—————————————————— Best Vietnamese Restaurant 2009 | Que Huong | Best of Houston® | Best Restaurants, Bars, Clubs, Music and Stores in Houston | Houston Press

The last time we ordered jellyfish salad, or "Summer Delight," the incredibly refreshing summer salad of mixed seafood served with crispy shrimp chips, our waiter at Que Huong (pronounced WAY HONG) told us to try something different. Beef and shrimp watercress salad is better, he said. But it comes with a strong fish sauce that Anglos find hard to tolerate, he warned. That's the thing about Que Huong — the menu is not designed with mainstream tastes in mind. Vietnamese Americans from the East and West coasts tell us that you can't find food of this quality at such low prices where they come from. You probably won't like the bitter melon or the greasy shrimp toasts, but try the tempura soft-shell crab. And don't miss that favorite cliché — the hot Vietnamese egg rolls that come to the table with a pile of cold romaine lettuce leaves and a plate of garnishes. Wrap the hot rolls and some herbs in the cold lettuce leaves and dunk them in the dipping sauce.

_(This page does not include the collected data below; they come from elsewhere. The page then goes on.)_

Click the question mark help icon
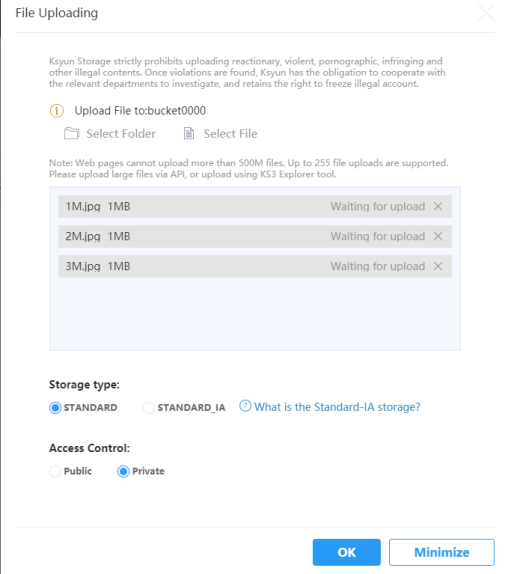This screenshot has width=508, height=574. point(245,406)
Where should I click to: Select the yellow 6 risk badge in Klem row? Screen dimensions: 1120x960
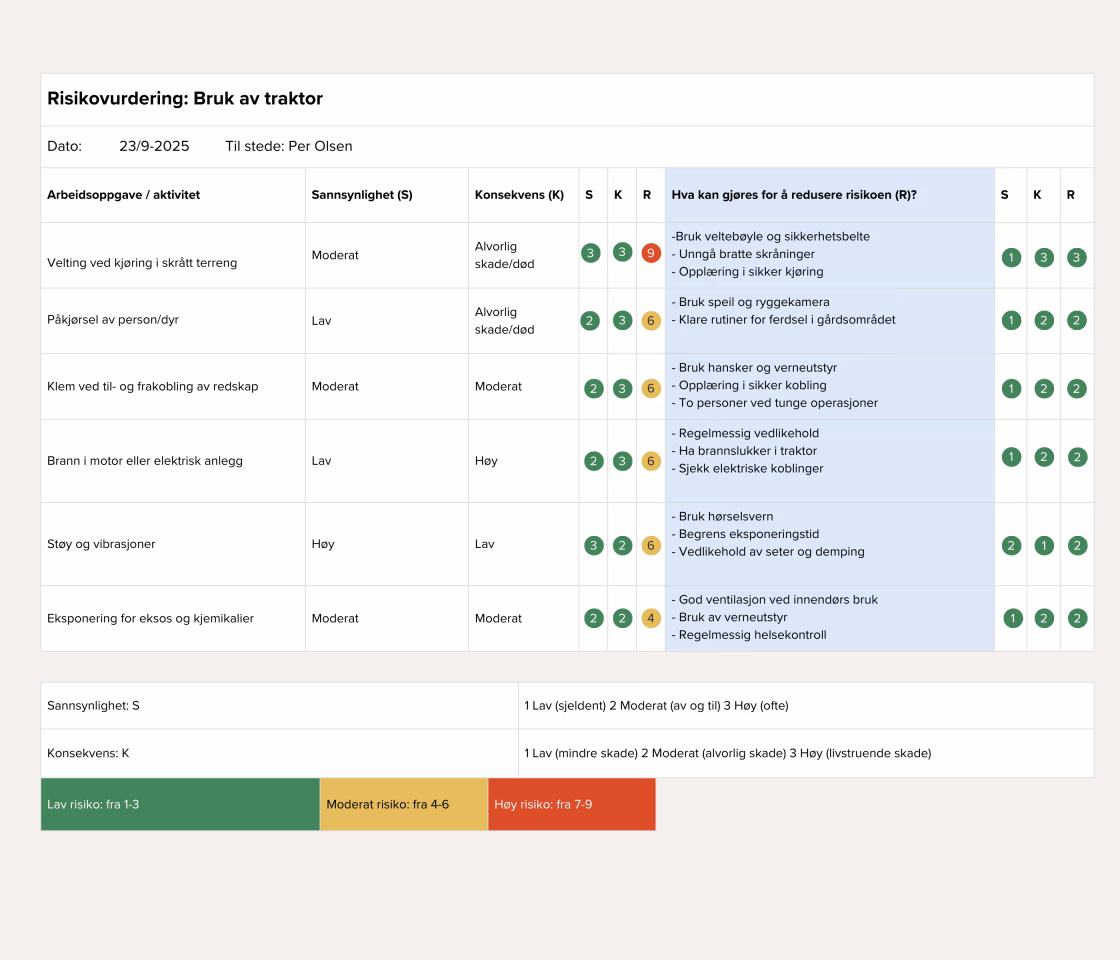pos(651,388)
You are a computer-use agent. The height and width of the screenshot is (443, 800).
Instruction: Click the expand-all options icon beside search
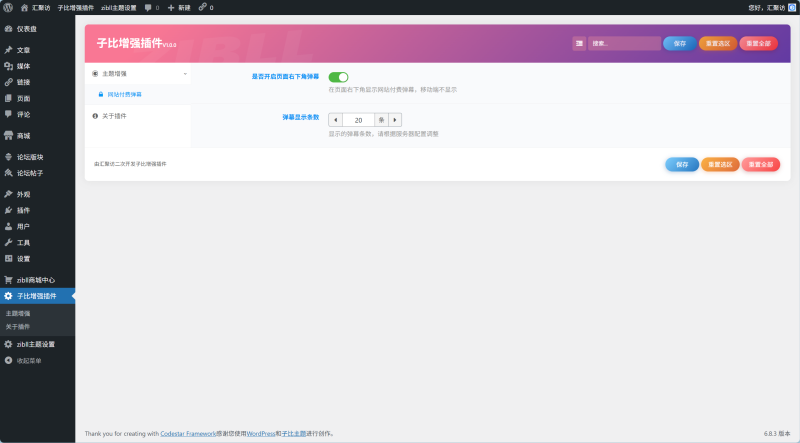[x=579, y=43]
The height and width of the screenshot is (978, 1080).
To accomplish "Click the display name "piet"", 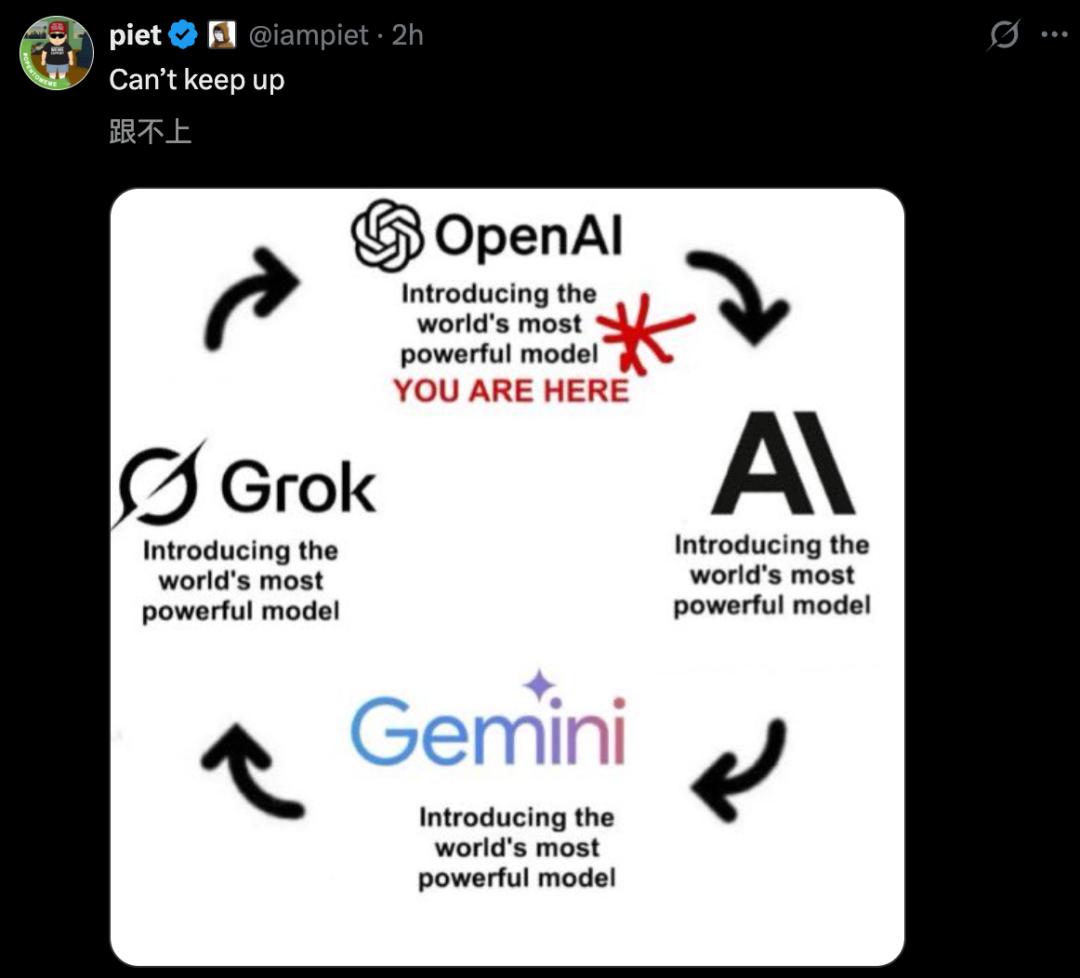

There's something about ordering whiskey inside of Poison Girl that just feels right. It goes with the blood-red walls and the foreboding metal sheet that rolls down and covers the door and one window during the day, completely obscuring the place along the busy Westheimer thoroughfare. And they do it well. Order a slightly sweet and refreshing Whiskey Daisy from the bar — which looks to have been transported from the Overlook Hotel after a brief layover in the Sex Pistols' basement — sit back and enjoy the view. People-watching (and pinball-playing) here is among the best in town, and even better when you've got a highball glass in one hand.

Even though executive chef Steve Super left The Tasting Room at Uptown Park this year to helm the newest sister restaurant, Max's Wine Dive in Austin, the food remains as good as ever. When the Tasting Room expanded a few years back, it opened up space for not only a professional kitchen but also plenty of room to enjoy the food that came out of it. This is not your typical bar food: French fries are coated with divinely pungent white truffle oil, and artisanal charcuterie and cheese plates aim to complement your choice of wine. Sunday brunches with a distinctly Southern twist are hugely popular events, as are the occasional crawfish boils thrown on the patio in the summer. And while you normally wouldn't consider a weekday lunch at a wine bar, the menu of gourmet sandwiches and dishes, like goat cheese ravioli in a brown butter sauce, is so alluring that you'll even forget they serve wine.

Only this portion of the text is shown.